Correlation example 2: People who are cousins of Gina.

select person
from family <--- people with parents that are children of gina's grandparents
where parent in

(select person
from family <--- parents with gina's grandparents as parents
where parent in

(select parent
from family <--- gina's grandparents
where person in

(select person
from family <--- gina's parents
where person = 'gina')))

this query will result in an answer table that contains GINA, and her brothers and sisters, along with her cousins

a correlated revision of the above query....

select person
from family A <--- people with parents that are child of gina's grandparents
where parent in

(select person
from family <--- parents with gina's grandparents as parents
where parent in

(select parent
from family <--- gina's grandparents
where person in

(select person
from family <--- gina's parents
where person = 'gina'
and parent ^= A.parent)))

This query is very processor intensive, and takes a significant time on a slow processor.

An Alternative Formulation..... Gina's cousin revisited

select distinct person
from family A, family B, family C, family D
where a.parent = b.person
and b.parent = d.parent
and c.parent = d.parent
and c.parent ^= a.parent
and a.person = 'gina'

This executes faster than the correlated solution even though it is a 4 table join.

EXISTS OPERATOR

Question:list the total number of artist names that have albums with track listings (i.e. songs in the tracks table)

select count(artist)
from albums
where ser_num in

(select ser_num
from tracks)

select albname, artist
fom albums A
where exists

(select *
from tracks
where ser_num = A.ser_num)

The EXISTS operator is used to test if there is at least one row in the sub- query table that matches the outer query condition. If there is, then the outer query is evaluated.
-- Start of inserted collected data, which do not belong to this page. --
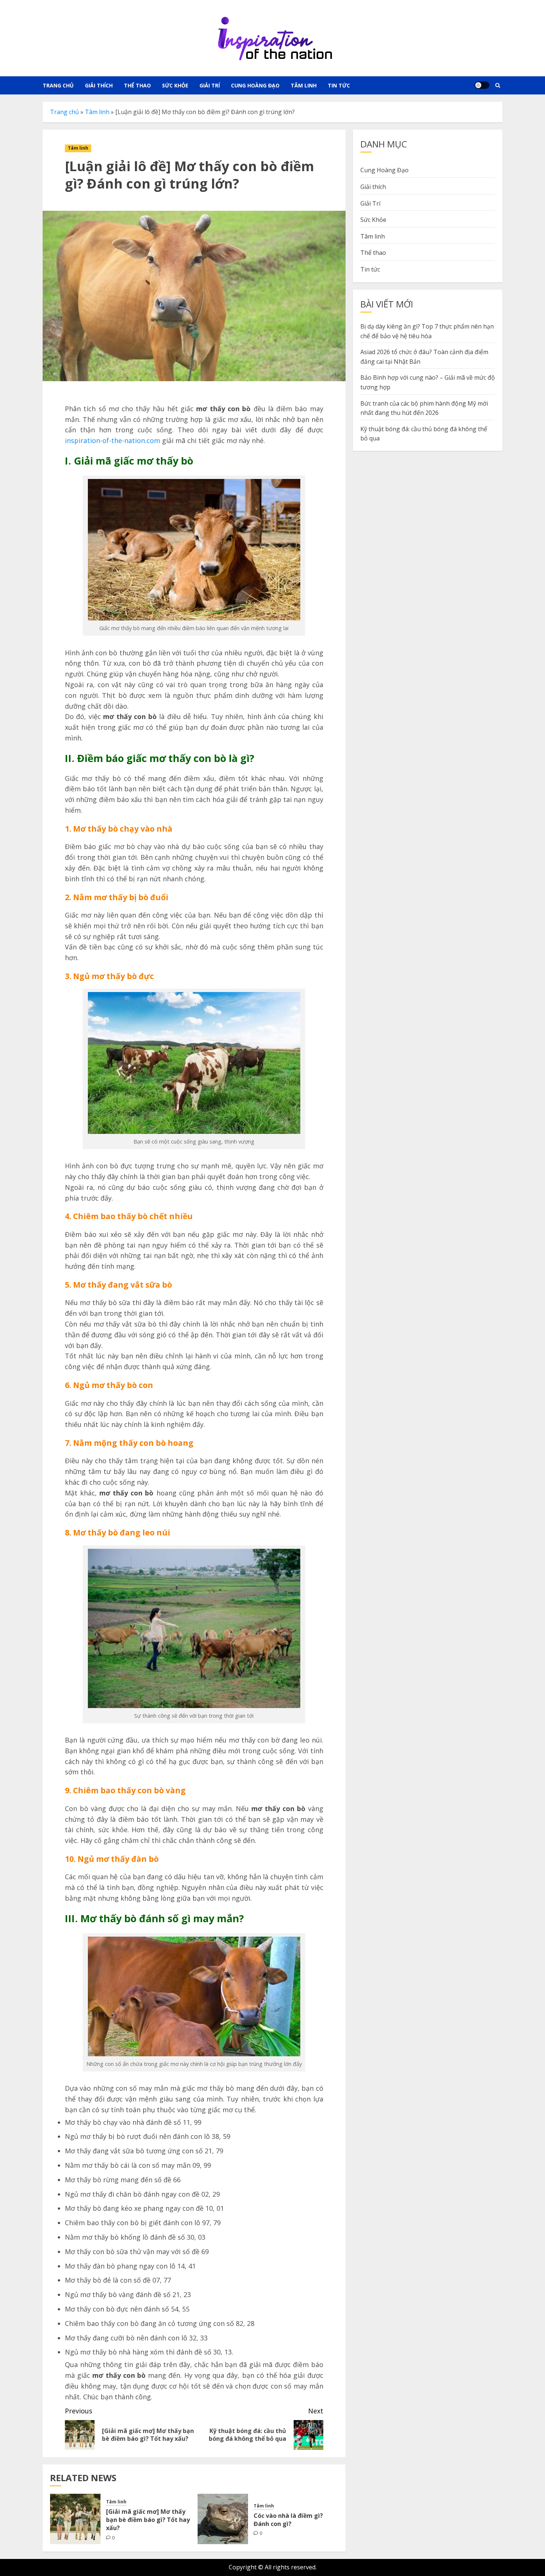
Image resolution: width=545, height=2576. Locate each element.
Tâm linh (304, 85)
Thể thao (137, 85)
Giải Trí (209, 85)
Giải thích (99, 85)
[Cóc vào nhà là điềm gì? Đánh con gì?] (223, 2519)
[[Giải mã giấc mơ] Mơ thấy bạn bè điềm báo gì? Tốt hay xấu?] (75, 2519)
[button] (497, 85)
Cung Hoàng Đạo (255, 85)
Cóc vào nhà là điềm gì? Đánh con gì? (288, 2520)
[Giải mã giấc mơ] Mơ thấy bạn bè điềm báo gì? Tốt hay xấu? (148, 2519)
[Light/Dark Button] (482, 85)
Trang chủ (58, 85)
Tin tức (339, 85)
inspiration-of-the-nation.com (112, 440)
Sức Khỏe (175, 85)
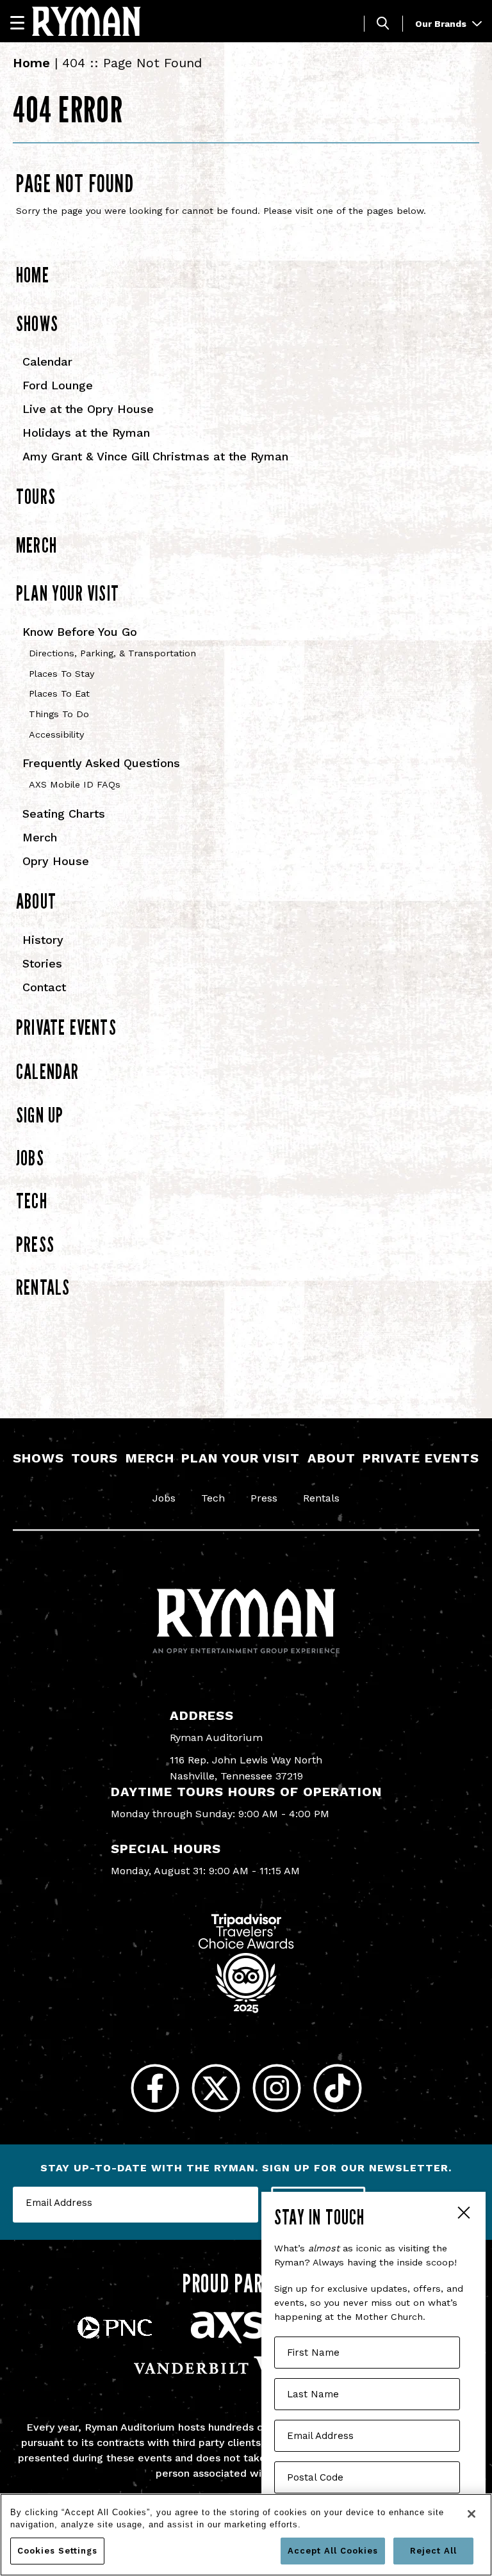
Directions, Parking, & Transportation (112, 653)
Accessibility (56, 734)
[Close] (471, 2514)
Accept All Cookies (333, 2551)
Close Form (463, 2214)
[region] (246, 2534)
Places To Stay (61, 673)
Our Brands (442, 24)
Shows (37, 323)
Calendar (47, 361)
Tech (31, 1200)
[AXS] (227, 2340)
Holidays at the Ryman (86, 432)
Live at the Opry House (88, 409)
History (42, 939)
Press (35, 1244)
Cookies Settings (57, 2551)
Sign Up (39, 1115)
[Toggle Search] (383, 23)
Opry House (55, 861)
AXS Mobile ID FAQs (74, 784)
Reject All (433, 2551)
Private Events (66, 1027)
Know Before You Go (79, 631)
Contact (44, 987)
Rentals (43, 1287)
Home (31, 62)
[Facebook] (155, 2088)
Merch (36, 545)
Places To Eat (59, 693)
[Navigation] (23, 22)
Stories (42, 963)
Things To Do (59, 714)
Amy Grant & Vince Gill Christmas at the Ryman (155, 456)
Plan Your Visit (67, 593)
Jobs (30, 1158)
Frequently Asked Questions (101, 763)
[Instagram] (276, 2088)
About (36, 901)
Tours (36, 496)
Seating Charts (63, 813)
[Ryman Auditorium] (86, 21)
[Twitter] (216, 2088)
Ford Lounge (57, 385)
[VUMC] (246, 2376)
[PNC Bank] (115, 2335)
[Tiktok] (337, 2088)
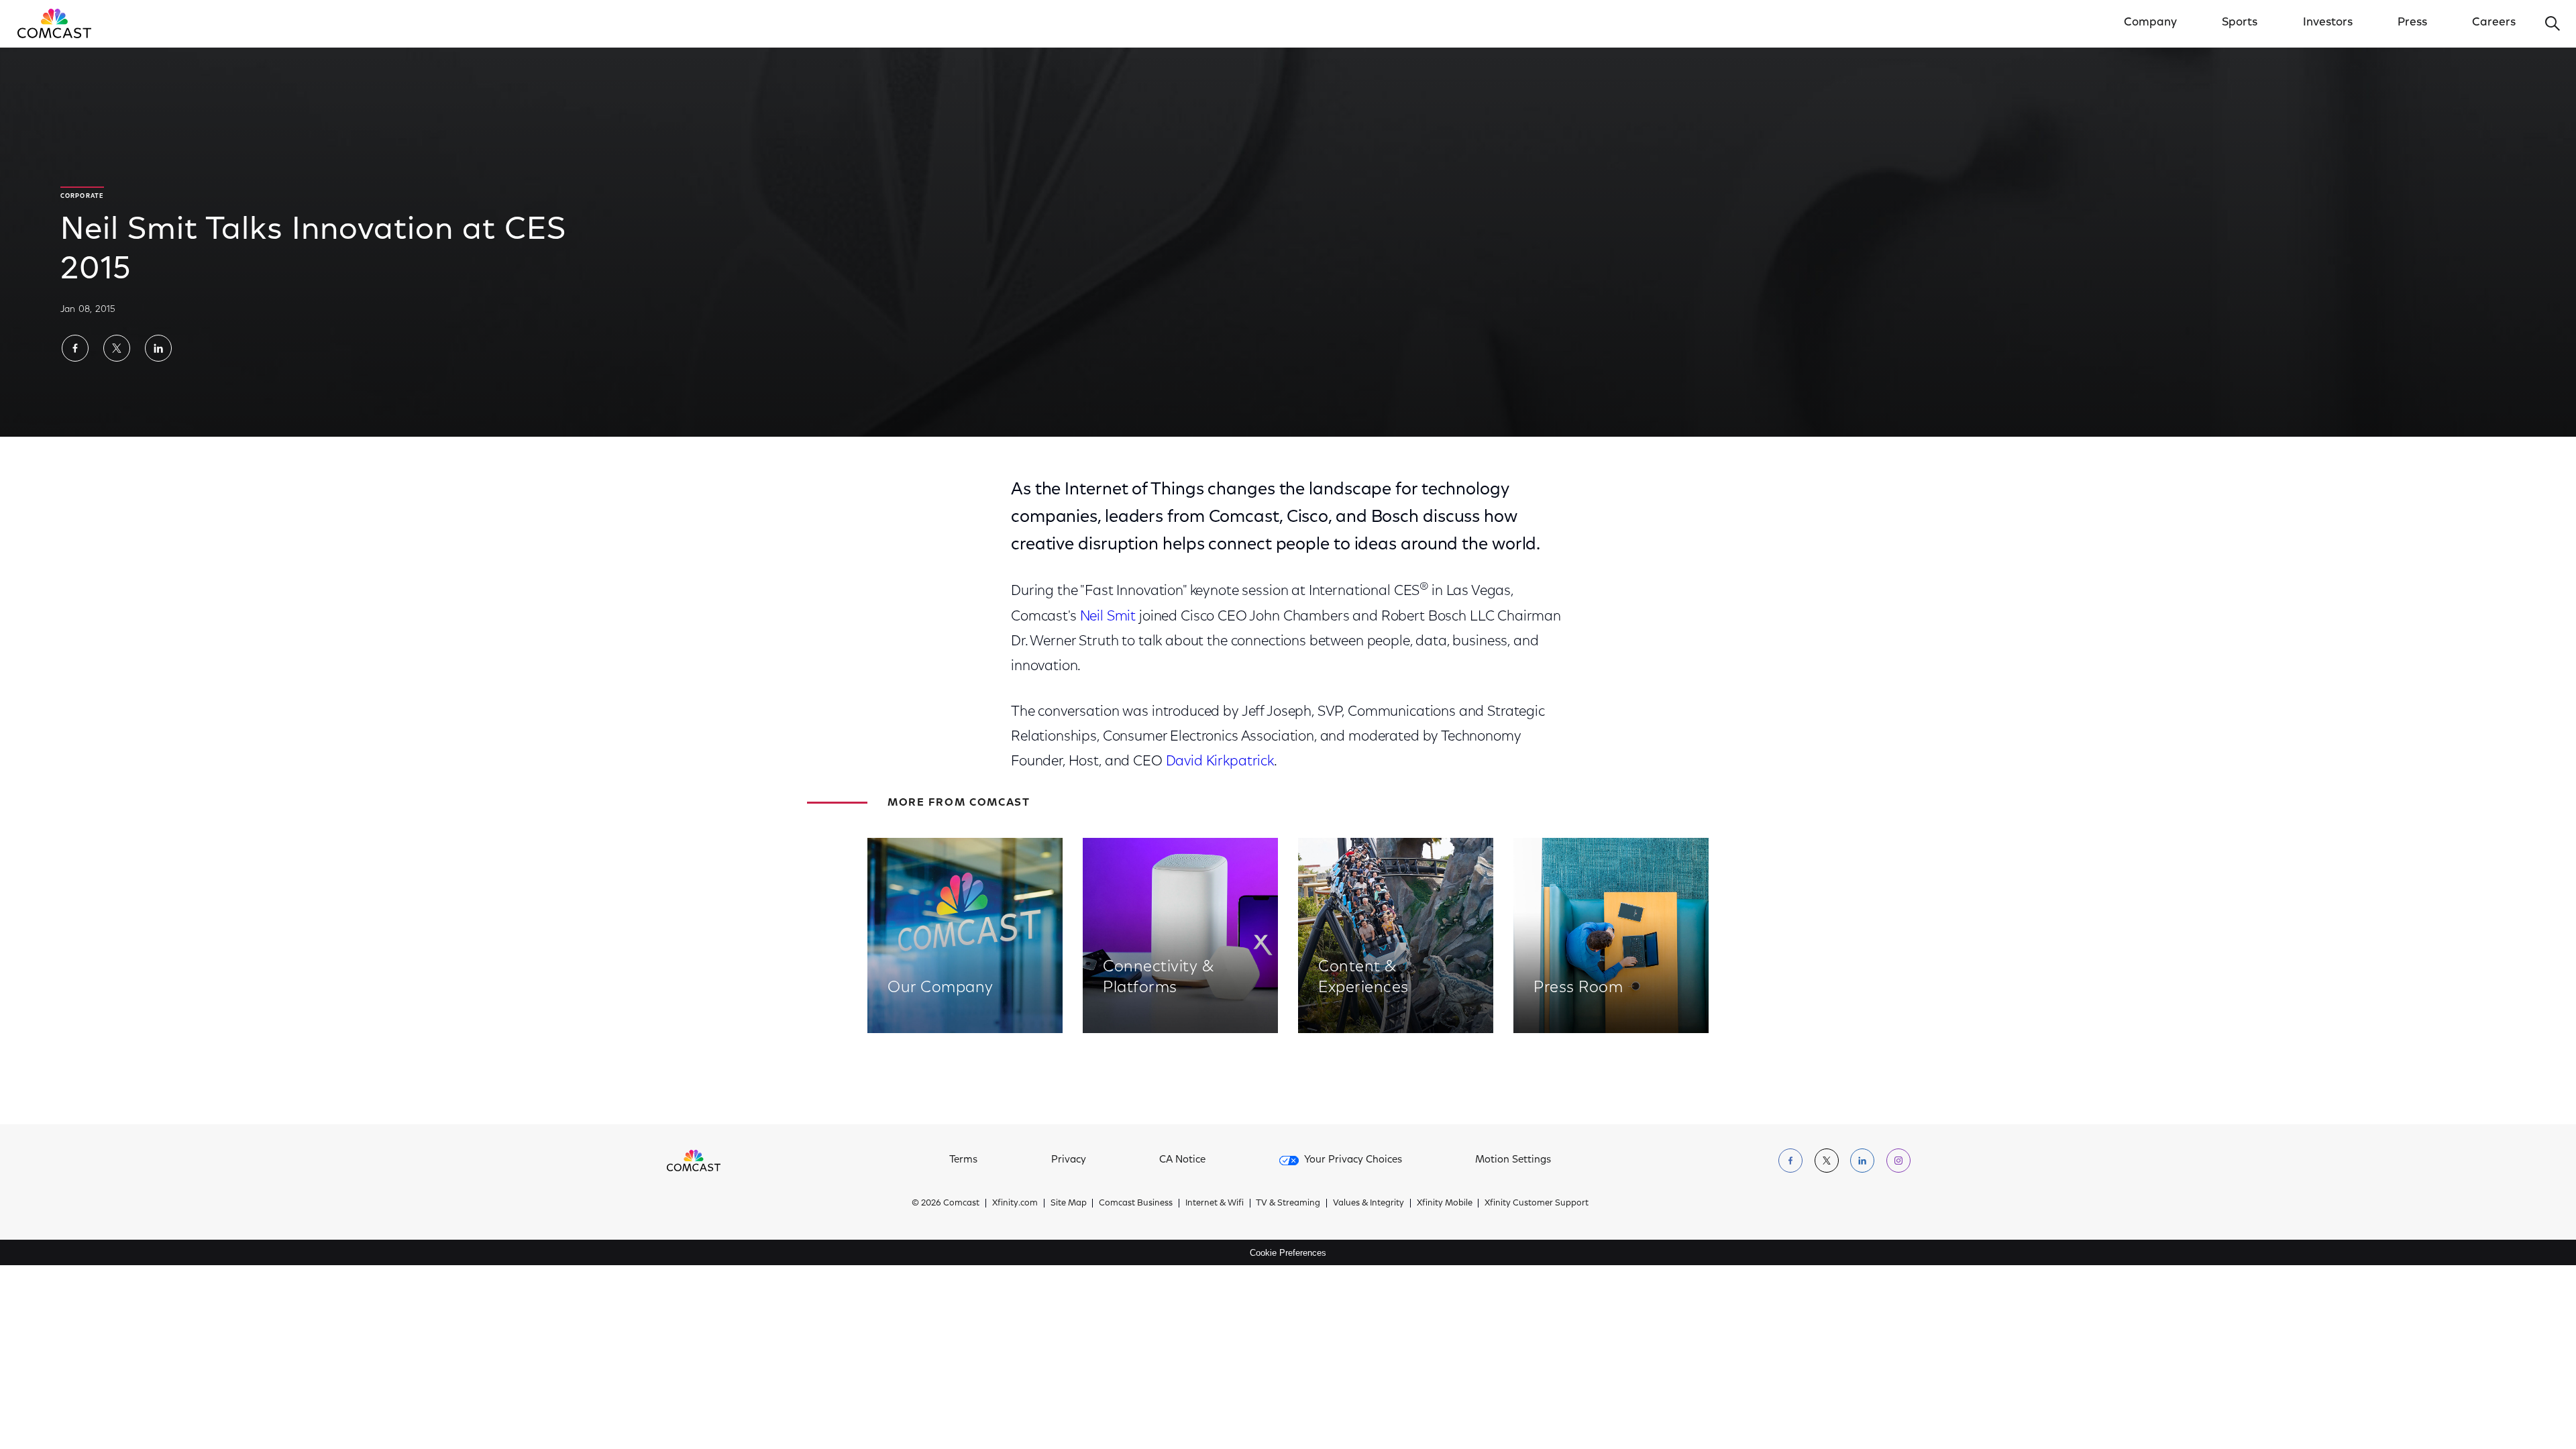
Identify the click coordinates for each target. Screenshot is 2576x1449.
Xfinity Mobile (1444, 1203)
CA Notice (1182, 1160)
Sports (2239, 23)
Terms (963, 1160)
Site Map (1069, 1203)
NOT EXISTS is also available.

CORRELATION - a final example...

In the table, you are required to produce a list of those letters that are duplicated..

select letter
from hangmanletters
group by letter
having count(letter) > 1

NOW write a query that deletes from the table all duplicates from the table.

delete from hangmanletters
where letter in

(select letter
from hangmanletters
group by letter
having count > 1)

results in....the wrong answer

This can be explained by the fact that the subquery is evaluated only once, and therefore those found to be duplicated in the table are deleted (every occurrence of them)

solution:

delete from hangmanletters H
where letter in

(select letter
from hangmanletters
where letter = H.letter
group by letter
having count(letter) > 1)

NOTE the correlation